The key is surely to begin to rehabilitate the notion of democratic control of the economy. And while this does not mean a return to Morrisonian nationalisation, nor does it mean accepting the argument of the neo-liberals, that the state has no role in protecting and owning public assets, especially those so close to the heart of an effective economy that to surrender ownership of them is to surrender control of the nation's economy. I am thinking, for example, of transport, energy, health and education. Some of these are already in the private sector or are threatened by the private ownership and will be even more vulnerable should Gordon Brown's or Tony Blair's vision of Europe be accepted.

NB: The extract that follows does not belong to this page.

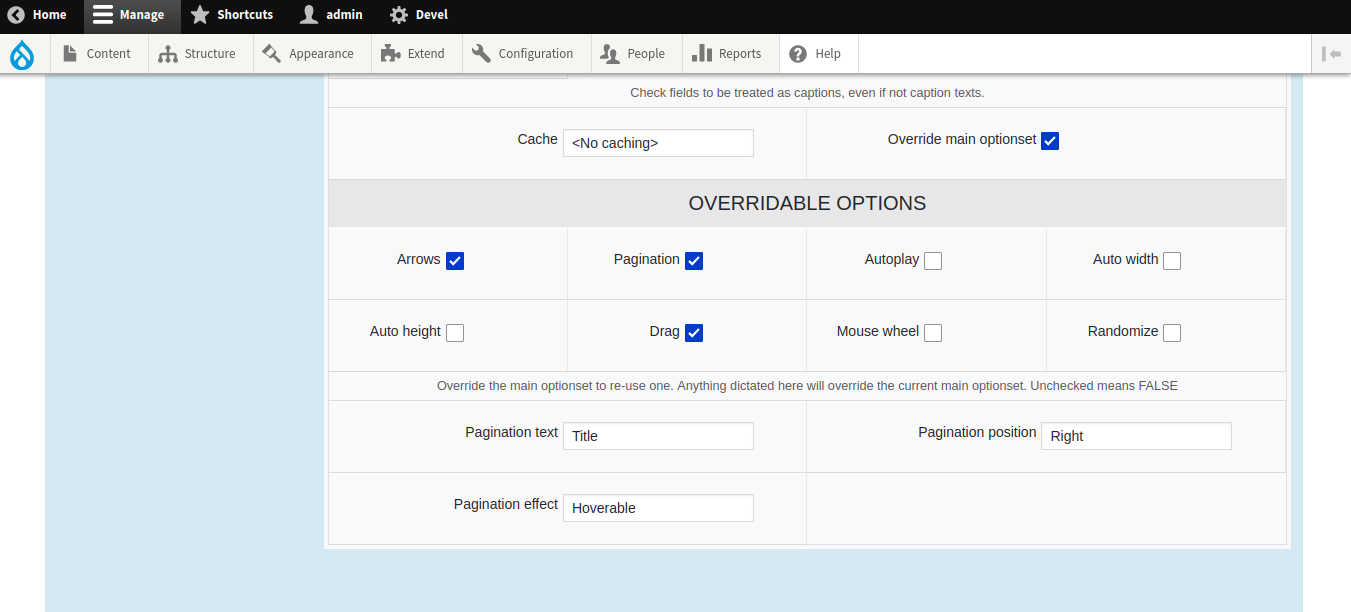Viewport: 1351px width, 612px height.
Task: Uncheck the Arrows checkbox
Action: pos(455,261)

In a recent FT article Brown argues that, "because global trade and investment are central to future prosperity; we need greater external openness... The new protectionism we are seeing, however well intentioned, is a wake-up call because it is the last stand from those who believe we can stop the clock, postpone or prevent inevitable change... Europe can only succeed by moving up the value-added chain. When we equip people for the future, investing in new skills, flexibility and greater fairness go hand in hand. An old European social model that leaves 20m people unemployed is neither efficient nor fair." Brown's solution is to call for greater labour market flexibility and less regulation. This
is of course identical to the 'vision' of Europe offered by Blair.

And it was precisely this smoke screen that New Labour used to disguise a massive re-structuring of the British economy. New Labour have given us what Capital wanted: millions of jobs that are insecure, low skilled and low waged, and an economy which is debt fuelled. And this they have declared an economic miracle. A million manufacturing jobs have been lost since New Labour came to power. Only 3.22 million people work in manufacturing out of a total British workforce 28.6 million -a consequence of New Labour's ideological commitment to do nothing to limit capital's ability to move around the globe, hiring and firing and buying and selling at will.

It is absolutely essential then that trade unionists and political activists explode the myths and get arguments for social control back into the public domain. It is the job of the Campaign for Socialism and other socialists in the Labour Party to make sure that every Labour Party conference confronts the real state of the economy and offers real solutions based on social ownership.